If Cape Girardeau voters approve riverboat gambling June 8, city officials will have to decide the best use of local revenue from riverboat proceeds; Councilman Al Spradling III says two projects would top his list: The resurrection or demolition of the old Saint Francis Hospital building and the Marquette Hotel.
A Burlington Northern Railroad work crew has reopened the Sloan's Creek floodgate; it had been closed since April 16 because of the rising level of the Mississippi River.
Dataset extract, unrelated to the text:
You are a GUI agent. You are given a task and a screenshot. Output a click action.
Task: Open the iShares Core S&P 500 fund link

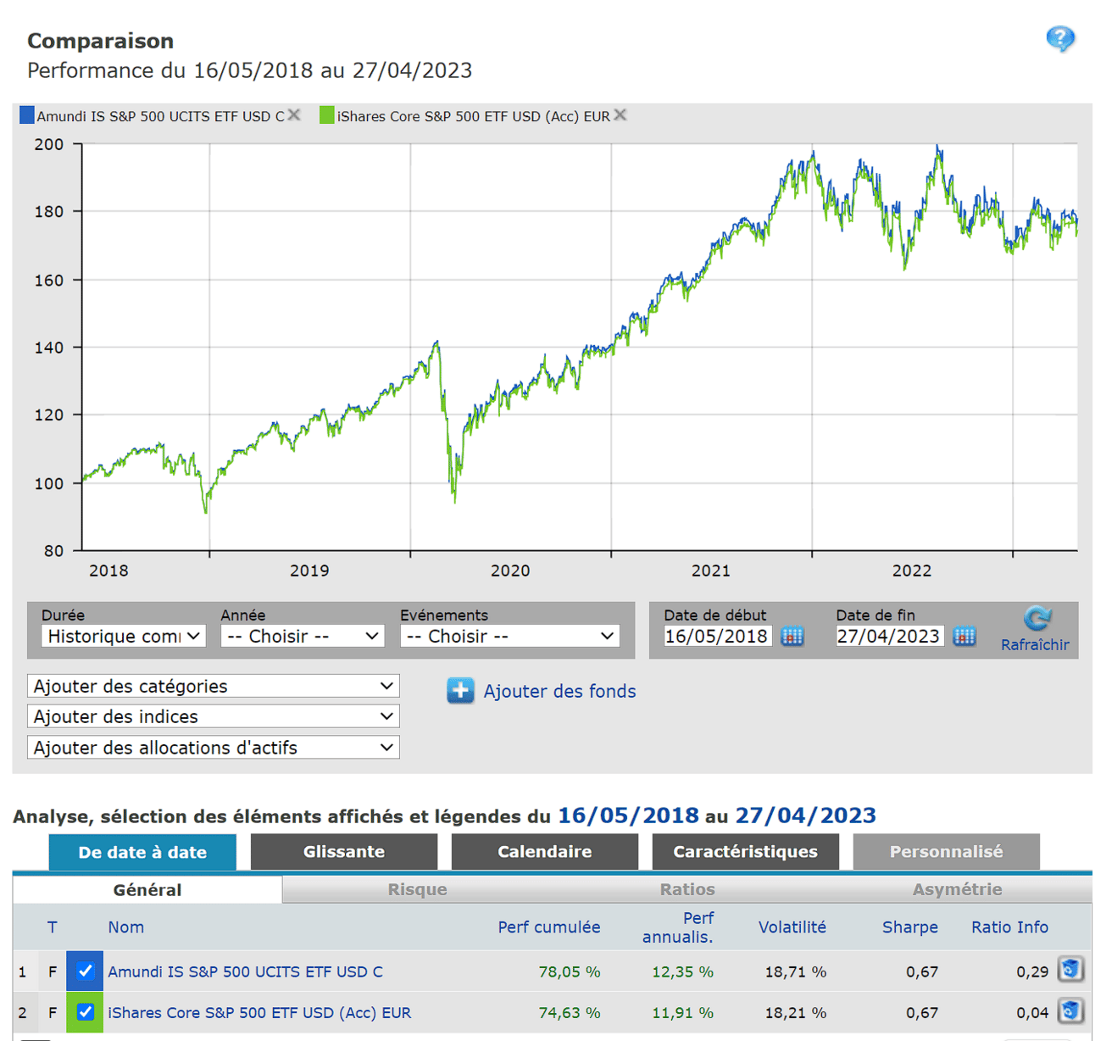pyautogui.click(x=259, y=1011)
Boyd Hobbs, a Cape Girardeau steeplejack, cleans the clock faces on the tower of Trinity Lutheran Church; Hobbs' contract includes cleaning the bronze numerals and hands and the background of the four-sided clock, and to repaint the wood both above and below the clock faces; Hobbs dangles in a bosun's chair 150 feet above the street to accomplish his labors.
A new dimension has been added to the field of driver education at Cape Girardeau Central High School with the purchase of a 12-unit driver simulator; the trainers are designed to bridge the gap between classroom and behind-the-wheel training.
The Mississippi River continues to spread over thousands of additional acres of fertile Southern Illinois farm lands, whose protective dikes it smashed Sunday night, as it rolls on toward a projected crest between 41 and 41.6 feet Thursday at Cape Girardeau; the river here is at 40.4 feet; south of Cape Girardeau, members of the military and civilian staffs at Harris Field, the Army Air Forces training center, are using boats to reach the airfield; motorboats are doing ferry service on Highway 61 along the inundated half-mile stretch.
Forced by the flood to suspend operations, the Cape Girardeau plant of the Marquette Cement Co. is being ringed about by a huge levee to keep out the water; working in shifts, from 150 to 200 men are building the sandbag levee and manning pumping equipment in a united effort to keep the flood out of the quarries.
The water company here is having more trouble; a big pipe which leads from one settling basin to another broke the other night; it was necessary to drain the basins to make repairs, which has taken two days; during this time, the water had to be pumped direct from the river.
The women of the Civic Improvement Association give a social in the evening at Courthouse Park, which will benefit the local Red Cross chapter; the ladies service ice cream and strawberries, the latter being donated by Frank Lawler; a chorus of 80 voices performs.